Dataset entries
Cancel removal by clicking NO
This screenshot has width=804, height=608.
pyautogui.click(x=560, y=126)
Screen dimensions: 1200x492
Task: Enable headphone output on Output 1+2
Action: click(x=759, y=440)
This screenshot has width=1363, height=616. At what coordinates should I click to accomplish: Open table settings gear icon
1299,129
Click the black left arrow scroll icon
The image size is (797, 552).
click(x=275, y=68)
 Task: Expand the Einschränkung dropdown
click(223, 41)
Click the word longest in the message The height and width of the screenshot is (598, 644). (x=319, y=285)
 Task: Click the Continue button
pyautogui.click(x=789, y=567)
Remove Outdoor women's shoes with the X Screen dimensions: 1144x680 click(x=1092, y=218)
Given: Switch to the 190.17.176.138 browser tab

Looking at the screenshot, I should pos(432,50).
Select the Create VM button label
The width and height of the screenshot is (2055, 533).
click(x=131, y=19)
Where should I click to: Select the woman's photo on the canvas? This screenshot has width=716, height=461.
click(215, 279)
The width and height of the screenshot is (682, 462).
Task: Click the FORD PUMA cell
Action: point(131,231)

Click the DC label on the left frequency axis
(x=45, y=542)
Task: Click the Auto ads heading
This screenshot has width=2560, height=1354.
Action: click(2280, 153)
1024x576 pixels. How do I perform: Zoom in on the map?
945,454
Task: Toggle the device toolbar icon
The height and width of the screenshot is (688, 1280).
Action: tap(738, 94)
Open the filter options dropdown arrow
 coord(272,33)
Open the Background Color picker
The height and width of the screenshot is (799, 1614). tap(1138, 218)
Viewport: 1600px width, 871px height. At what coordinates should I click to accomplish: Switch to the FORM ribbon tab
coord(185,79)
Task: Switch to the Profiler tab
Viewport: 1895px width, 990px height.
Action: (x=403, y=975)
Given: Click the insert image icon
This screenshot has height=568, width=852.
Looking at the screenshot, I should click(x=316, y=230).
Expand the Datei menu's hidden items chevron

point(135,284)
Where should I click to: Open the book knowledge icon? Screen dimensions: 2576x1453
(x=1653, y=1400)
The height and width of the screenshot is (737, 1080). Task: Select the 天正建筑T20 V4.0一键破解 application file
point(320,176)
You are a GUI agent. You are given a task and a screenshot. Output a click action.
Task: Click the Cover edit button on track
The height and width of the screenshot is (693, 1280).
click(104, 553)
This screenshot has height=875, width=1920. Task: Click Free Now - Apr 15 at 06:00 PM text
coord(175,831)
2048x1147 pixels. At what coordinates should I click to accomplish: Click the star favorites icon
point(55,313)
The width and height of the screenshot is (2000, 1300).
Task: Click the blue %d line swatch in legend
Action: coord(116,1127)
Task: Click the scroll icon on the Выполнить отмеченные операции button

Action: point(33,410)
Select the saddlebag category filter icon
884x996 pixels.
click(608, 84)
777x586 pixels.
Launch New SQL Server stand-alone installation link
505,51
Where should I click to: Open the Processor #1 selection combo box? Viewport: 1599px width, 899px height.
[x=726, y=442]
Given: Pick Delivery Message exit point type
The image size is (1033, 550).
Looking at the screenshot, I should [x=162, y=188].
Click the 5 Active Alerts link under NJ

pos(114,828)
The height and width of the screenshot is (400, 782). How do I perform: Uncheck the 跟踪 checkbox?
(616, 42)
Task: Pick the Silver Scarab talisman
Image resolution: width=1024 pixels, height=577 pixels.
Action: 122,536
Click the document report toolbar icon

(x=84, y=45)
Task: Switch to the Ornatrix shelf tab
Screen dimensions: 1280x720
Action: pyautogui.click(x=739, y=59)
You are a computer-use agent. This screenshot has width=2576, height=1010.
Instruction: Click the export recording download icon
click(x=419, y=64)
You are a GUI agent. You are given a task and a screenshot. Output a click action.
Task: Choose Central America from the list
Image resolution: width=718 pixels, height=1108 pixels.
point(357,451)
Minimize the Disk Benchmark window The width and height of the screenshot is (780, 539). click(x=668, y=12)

Task directions: Render every line of the rows above as a Markdown table with the columns Line and Text, numbering each line in the Line column. Leave out blank lines.

Complete output:
| Line | Text |
|---|---|
| 1 | Cancel removal by clicking NO |
| 2 | This screenshot has width=804, height=608. |
| 3 | pyautogui.click(x=560, y=126) |
| 4 | Screen dimensions: 1200x492 |
| 5 | Task: Enable headphone output on Output 1+2 |
| 6 | Action: click(x=759, y=440) |
| 7 | This screenshot has width=1363, height=616. At what coordinates should I click to accomplish: Open table settings gear icon |
| 8 | 1299,129 |
| 9 | Click the black left arrow scroll icon |
| 10 | The image size is (797, 552). |
| 11 | click(x=275, y=68) |
| 12 |  Task: Expand the Einschränkung dropdown |
| 13 | click(223, 41) |
| 14 | Click the word longest in the message The height and width of the screenshot is (598, 644). (x=319, y=285) |
| 15 |  Task: Click the Continue button |
| 16 | pyautogui.click(x=789, y=567) |
| 17 | Remove Outdoor women's shoes with the X Screen dimensions: 1144x680 click(x=1092, y=218) |
| 18 | Given: Switch to the 190.17.176.138 browser tab |
| 19 | Looking at the screenshot, I should pos(432,50). |
| 20 | Select the Create VM button label |
| 21 | The width and height of the screenshot is (2055, 533). |
| 22 | click(x=131, y=19) |
| 23 | Where should I click to: Select the woman's photo on the canvas? This screenshot has width=716, height=461. |
| 24 | click(215, 279) |
| 25 | The width and height of the screenshot is (682, 462). |
| 26 | Task: Click the FORD PUMA cell |
| 27 | Action: point(131,231) |
| 28 | Click the DC label on the left frequency axis |
| 29 | (x=45, y=542) |
| 30 | Task: Click the Auto ads heading |
| 31 | This screenshot has width=2560, height=1354. |
| 32 | Action: click(2280, 153) |
| 33 | 1024x576 pixels. How do I perform: Zoom in on the map? |
| 34 | 945,454 |
| 35 | Task: Toggle the device toolbar icon |
| 36 | The height and width of the screenshot is (688, 1280). |
| 37 | Action: tap(738, 94) |
| 38 | Open the filter options dropdown arrow |
| 39 |  coord(272,33) |
| 40 | Open the Background Color picker |
| 41 | The height and width of the screenshot is (799, 1614). tap(1138, 218) |
| 42 | Viewport: 1600px width, 871px height. At what coordinates should I click to accomplish: Switch to the FORM ribbon tab |
| 43 | coord(185,79) |
| 44 | Task: Switch to the Profiler tab |
| 45 | Viewport: 1895px width, 990px height. |
| 46 | Action: (x=403, y=975) |
| 47 | Given: Click the insert image icon |
| 48 | This screenshot has height=568, width=852. |
| 49 | Looking at the screenshot, I should click(x=316, y=230). |
| 50 | Expand the Datei menu's hidden items chevron |
| 51 | point(135,284) |
| 52 | Where should I click to: Open the book knowledge icon? Screen dimensions: 2576x1453 |
| 53 | (x=1653, y=1400) |
| 54 | The height and width of the screenshot is (737, 1080). Task: Select the 天正建筑T20 V4.0一键破解 application file |
| 55 | point(320,176) |
| 56 | You are a GUI agent. You are given a task and a screenshot. Output a click action. |
| 57 | Task: Click the Cover edit button on track |
| 58 | The height and width of the screenshot is (693, 1280). |
| 59 | click(104, 553) |
| 60 | This screenshot has height=875, width=1920. Task: Click Free Now - Apr 15 at 06:00 PM text |
| 61 | coord(175,831) |
| 62 | 2048x1147 pixels. At what coordinates should I click to accomplish: Click the star favorites icon |
| 63 | point(55,313) |
| 64 | The width and height of the screenshot is (2000, 1300). |
| 65 | Task: Click the blue %d line swatch in legend |
| 66 | Action: coord(116,1127) |
| 67 | Task: Click the scroll icon on the Выполнить отмеченные операции button |
| 68 | Action: point(33,410) |
| 69 | Select the saddlebag category filter icon |
| 70 | 884x996 pixels. |
| 71 | click(608, 84) |
| 72 | 777x586 pixels. |
| 73 | Launch New SQL Server stand-alone installation link |
| 74 | 505,51 |
| 75 | Where should I click to: Open the Processor #1 selection combo box? Viewport: 1599px width, 899px height. |
| 76 | [x=726, y=442] |
| 77 | Given: Pick Delivery Message exit point type |
| 78 | The image size is (1033, 550). |
| 79 | Looking at the screenshot, I should [x=162, y=188]. |
| 80 | Click the 5 Active Alerts link under NJ |
| 81 | pos(114,828) |
| 82 | The height and width of the screenshot is (400, 782). How do I perform: Uncheck the 跟踪 checkbox? |
| 83 | (616, 42) |
| 84 | Task: Pick the Silver Scarab talisman |
| 85 | Image resolution: width=1024 pixels, height=577 pixels. |
| 86 | Action: 122,536 |
| 87 | Click the document report toolbar icon |
| 88 | (x=84, y=45) |
| 89 | Task: Switch to the Ornatrix shelf tab |
| 90 | Screen dimensions: 1280x720 |
| 91 | Action: pyautogui.click(x=739, y=59) |
| 92 | You are a computer-use agent. This screenshot has width=2576, height=1010. |
| 93 | Instruction: Click the export recording download icon |
| 94 | click(x=419, y=64) |
| 95 | You are a GUI agent. You are given a task and a screenshot. Output a click action. |
| 96 | Task: Choose Central America from the list |
| 97 | Image resolution: width=718 pixels, height=1108 pixels. |
| 98 | point(357,451) |
| 99 | Minimize the Disk Benchmark window The width and height of the screenshot is (780, 539). click(x=668, y=12) |